Only the closing stretch of the material is wanted: the line containing "Data elements (34, 122)" and every line after it, transcribed exactly.

================================

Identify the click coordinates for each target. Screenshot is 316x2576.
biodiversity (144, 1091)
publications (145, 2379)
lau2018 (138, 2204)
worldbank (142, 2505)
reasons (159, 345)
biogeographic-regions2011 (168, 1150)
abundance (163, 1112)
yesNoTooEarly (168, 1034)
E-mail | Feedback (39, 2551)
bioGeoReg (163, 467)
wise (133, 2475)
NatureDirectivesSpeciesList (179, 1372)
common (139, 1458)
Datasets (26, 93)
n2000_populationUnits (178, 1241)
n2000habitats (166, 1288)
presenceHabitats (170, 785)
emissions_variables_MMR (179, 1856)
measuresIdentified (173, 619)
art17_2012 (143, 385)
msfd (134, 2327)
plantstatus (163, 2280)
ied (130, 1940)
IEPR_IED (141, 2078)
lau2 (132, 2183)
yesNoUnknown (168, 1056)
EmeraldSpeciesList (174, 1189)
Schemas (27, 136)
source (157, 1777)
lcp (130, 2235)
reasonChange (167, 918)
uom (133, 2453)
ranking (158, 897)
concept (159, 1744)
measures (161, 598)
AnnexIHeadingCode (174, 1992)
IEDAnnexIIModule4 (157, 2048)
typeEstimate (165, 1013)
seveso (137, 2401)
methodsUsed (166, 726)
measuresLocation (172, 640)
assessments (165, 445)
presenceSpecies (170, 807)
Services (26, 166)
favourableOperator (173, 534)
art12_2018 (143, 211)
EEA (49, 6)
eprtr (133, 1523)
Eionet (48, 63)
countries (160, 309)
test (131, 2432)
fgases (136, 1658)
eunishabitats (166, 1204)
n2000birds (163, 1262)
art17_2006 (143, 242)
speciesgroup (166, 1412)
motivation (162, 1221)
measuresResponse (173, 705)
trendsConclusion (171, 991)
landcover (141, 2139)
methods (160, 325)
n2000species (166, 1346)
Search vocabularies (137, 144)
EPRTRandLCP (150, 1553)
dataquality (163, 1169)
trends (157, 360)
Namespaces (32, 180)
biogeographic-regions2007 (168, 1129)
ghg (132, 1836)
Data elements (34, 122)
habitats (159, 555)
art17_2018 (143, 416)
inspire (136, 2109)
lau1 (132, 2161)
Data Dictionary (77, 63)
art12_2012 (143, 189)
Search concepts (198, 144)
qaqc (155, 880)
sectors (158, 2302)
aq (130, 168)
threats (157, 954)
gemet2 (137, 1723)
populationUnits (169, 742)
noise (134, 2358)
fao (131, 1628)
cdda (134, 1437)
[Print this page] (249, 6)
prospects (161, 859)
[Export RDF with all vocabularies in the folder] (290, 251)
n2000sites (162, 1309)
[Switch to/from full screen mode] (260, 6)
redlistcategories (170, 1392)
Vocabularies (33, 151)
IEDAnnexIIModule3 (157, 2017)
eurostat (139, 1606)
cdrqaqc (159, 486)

================================

## [Output]
Data elements (34, 122)
habitats (159, 555)
art17_2018 (143, 416)
inspire (136, 2109)
lau1 (132, 2161)
Data Dictionary (77, 63)
art12_2012 (143, 189)
Search concepts (198, 144)
qaqc (155, 880)
sectors (158, 2302)
aq (130, 168)
threats (157, 954)
gemet2 (137, 1723)
populationUnits (169, 742)
noise (134, 2358)
fao (131, 1628)
cdda (134, 1437)
[Print this page] (249, 6)
prospects (161, 859)
[Export RDF with all vocabularies in the folder] (290, 251)
n2000sites (162, 1309)
[Switch to/from full screen mode] (260, 6)
redlistcategories (170, 1392)
Vocabularies (33, 151)
IEDAnnexIIModule3 (157, 2017)
eurostat (139, 1606)
cdrqaqc (159, 486)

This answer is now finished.